Can Nats reverse fortunes vs. teams over .500?
ATLANTA — Jayson Werth openly admits he is the player he is today in large because of Charlie Manuel. So when asked today whether he'd like for the suddenly available Manuel to manage the Nationals next season, the veteran right fielder didn't hide his feelings.
"Oh, of course," Werth said this afternoon. "I don't know if he fits into the organization's plan or whatever. But I mean, I love playing for the guy."
Fired by the Phillies today after a 4-19 stretch since the All-Star break, Manuel now finds himself out of work after 12 years managing in Cleveland and Philadelphia, posting a 1,000-826 record, winning six division titles and a World Series. The 69-year-old said he would need some time to contemplate his future, but his name could surface as a candidate to replace Davey Johnson in 2014.
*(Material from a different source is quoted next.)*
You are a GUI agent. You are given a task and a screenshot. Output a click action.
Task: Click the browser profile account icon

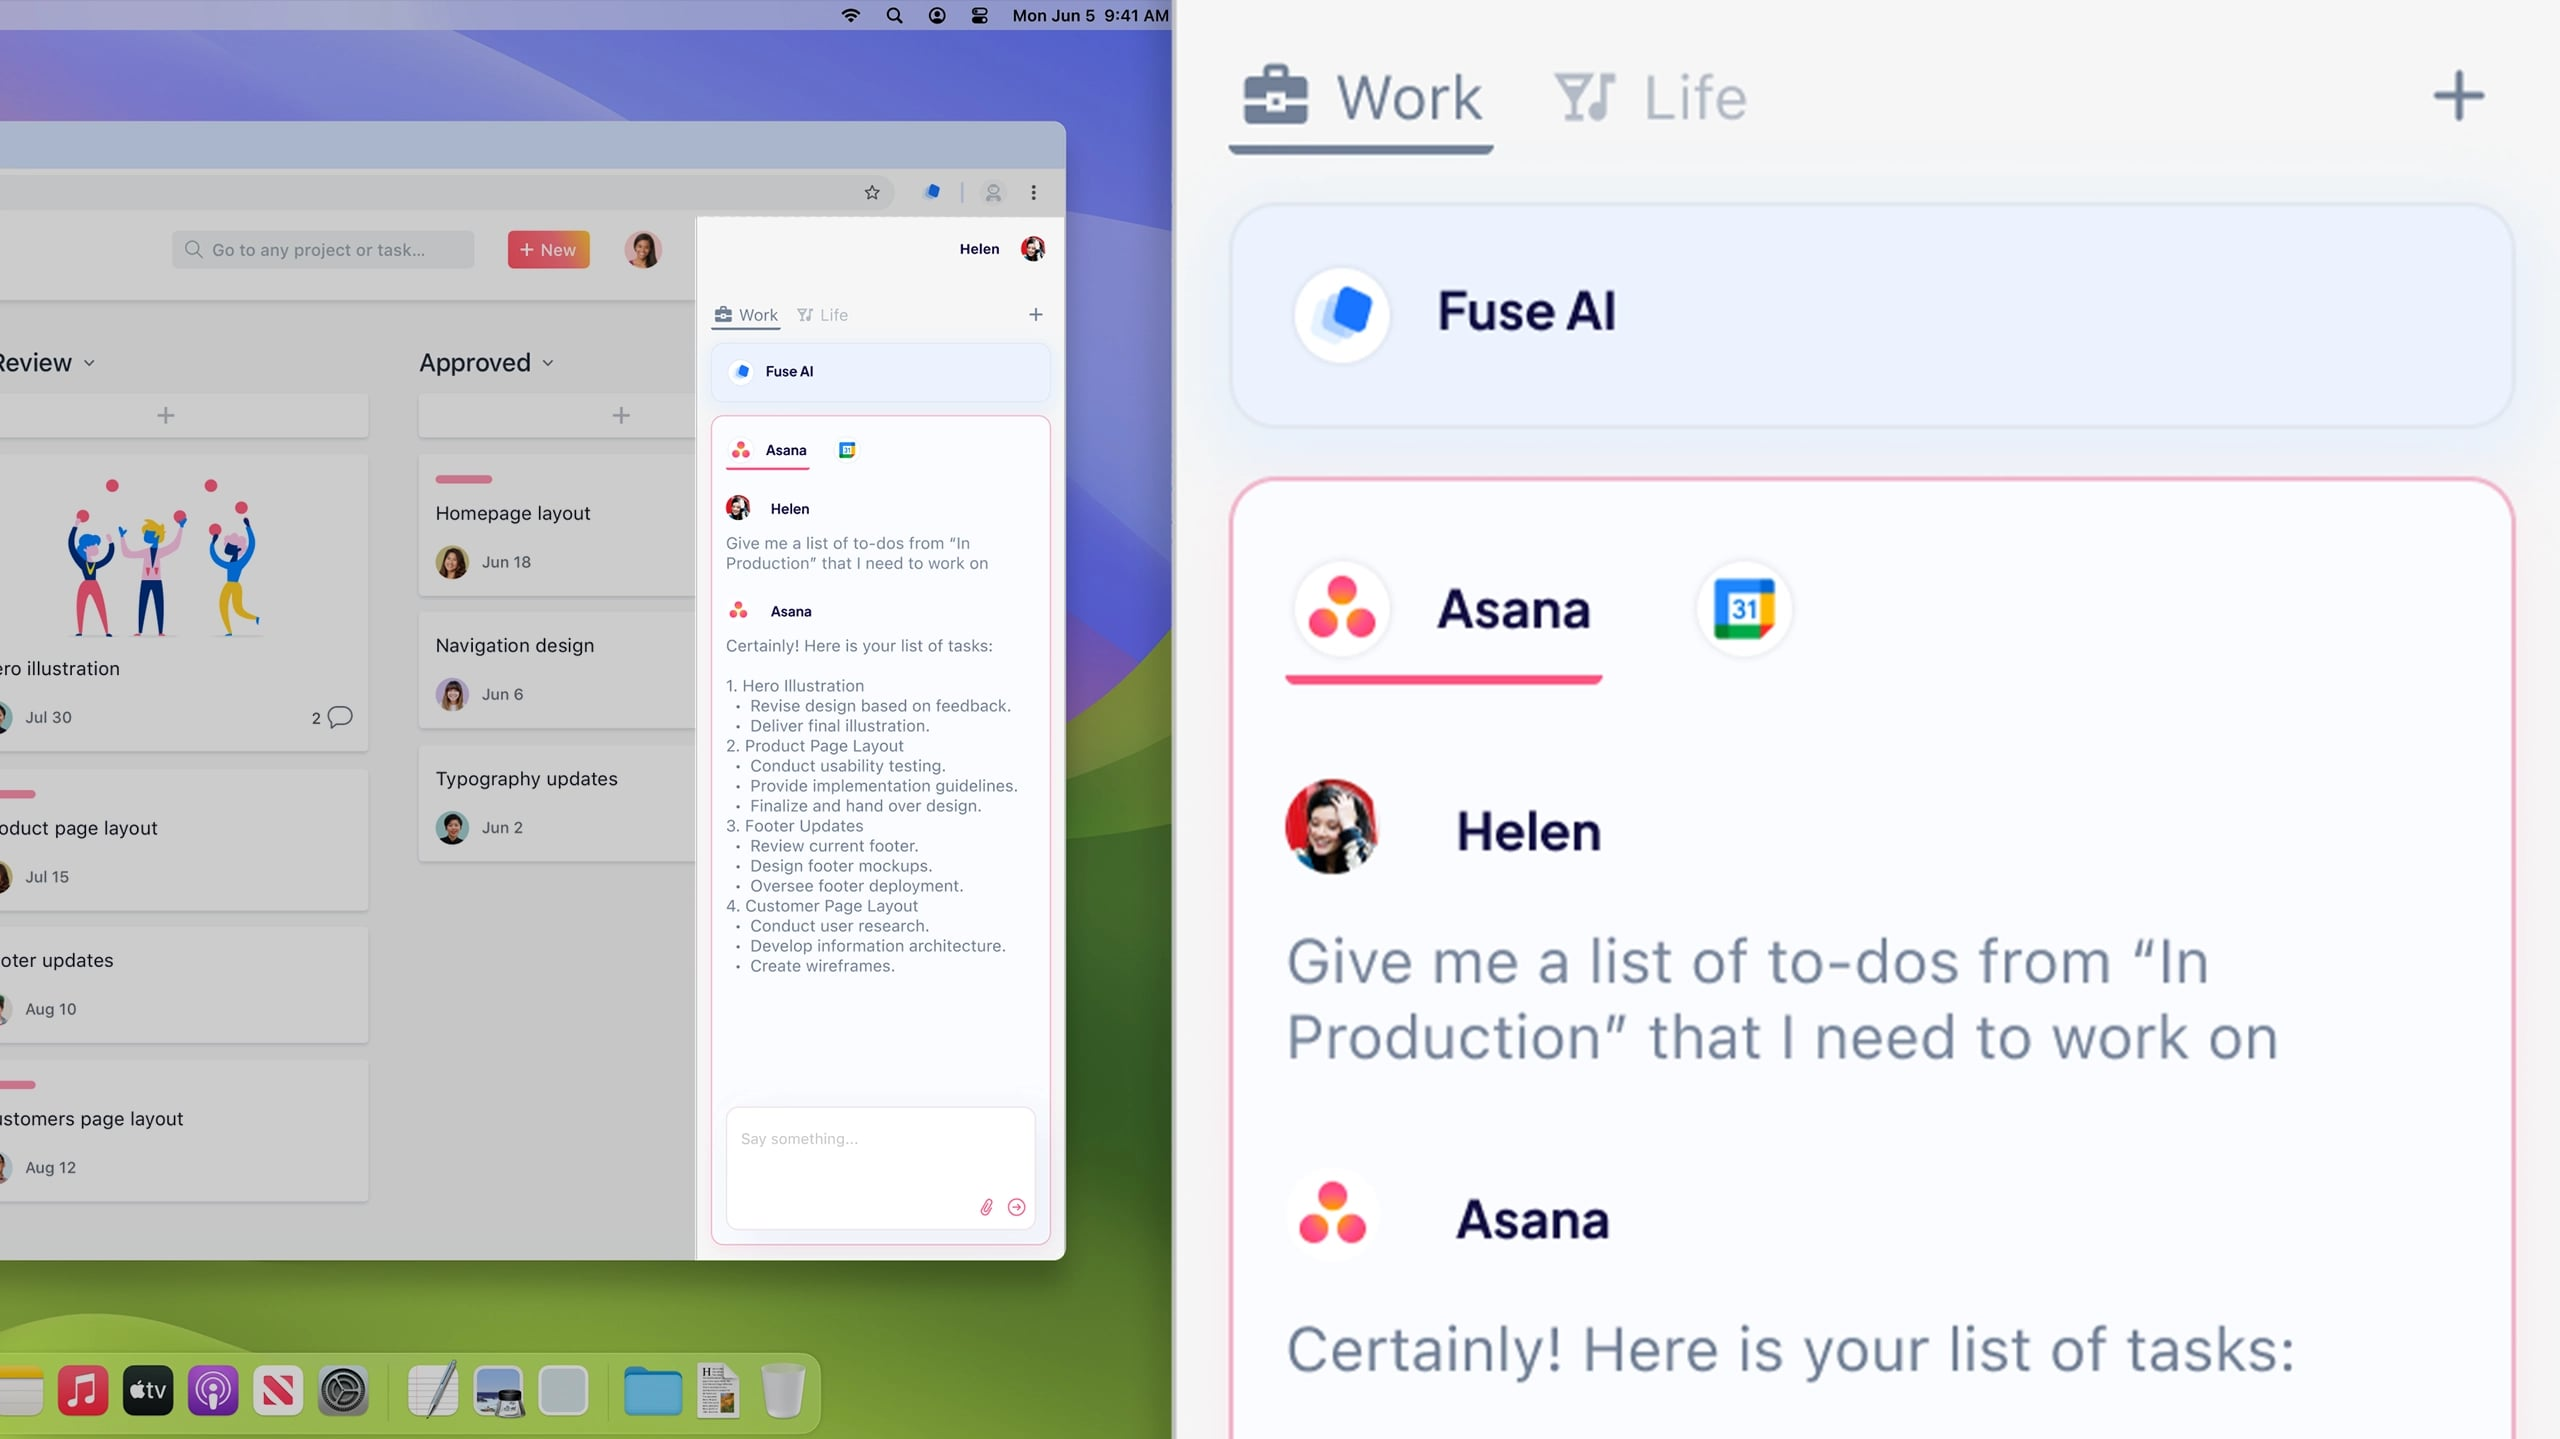993,192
Werth said he spoke to Manuel earlier this season and asked his former skipper about his future plans.
"He guaranteed me he would be managing somewhere next year," Werth said. "This was probably ... I think I was on the DL in May when I talked to him. We'll see. Time changes things. But at the time when I talked to him then, he was adamant he wanted to manage."
To be clear, there has been no actual suggestion the Nationals would be interested in Manuel. He's only one year younger than Johnson, who won't return to his position next season, and club officials may prefer a younger manager who is primed to hold the position for many years.
"I think they've had their fill of old managers," Johnson said. "I have no idea. I haven't had those discussions with Riz and what he has on his mind. [Manuel] is a good one. I like him."
Werth played four seasons for Manuel in Philadelphia, enjoying the best success of his career. The outfielder spoke glowingly about his former skipper today, crediting Manuel with giving him a chance to play every day in 2008 and helping him become a player who commanded a $126 million contract from the Nationals after the 2010 season.
"I owe him a lot," Werth said. "It took a lot for me to win him over. But once he put me in there, he believed in me as much, if not more, than anyone I've ever played for. I owe him a lot. He was the one that kind of pushed me to become the player I became."
Werth called Manuel "the best manager I ever played for, nothing against Davey."
Johnson also spoke lovingly of Manuel, recalling their days playing against each other in Japan in the 1970s and their interactions as opposing managers in recent years.
"It was tough. I hate to see anybody get relieved of their duties," he said. "I know how much he loves the game of baseball and how much he enjoyed managing that ballclub. He's a character. I'll miss him. He's fun to watch and he's fun to manage against."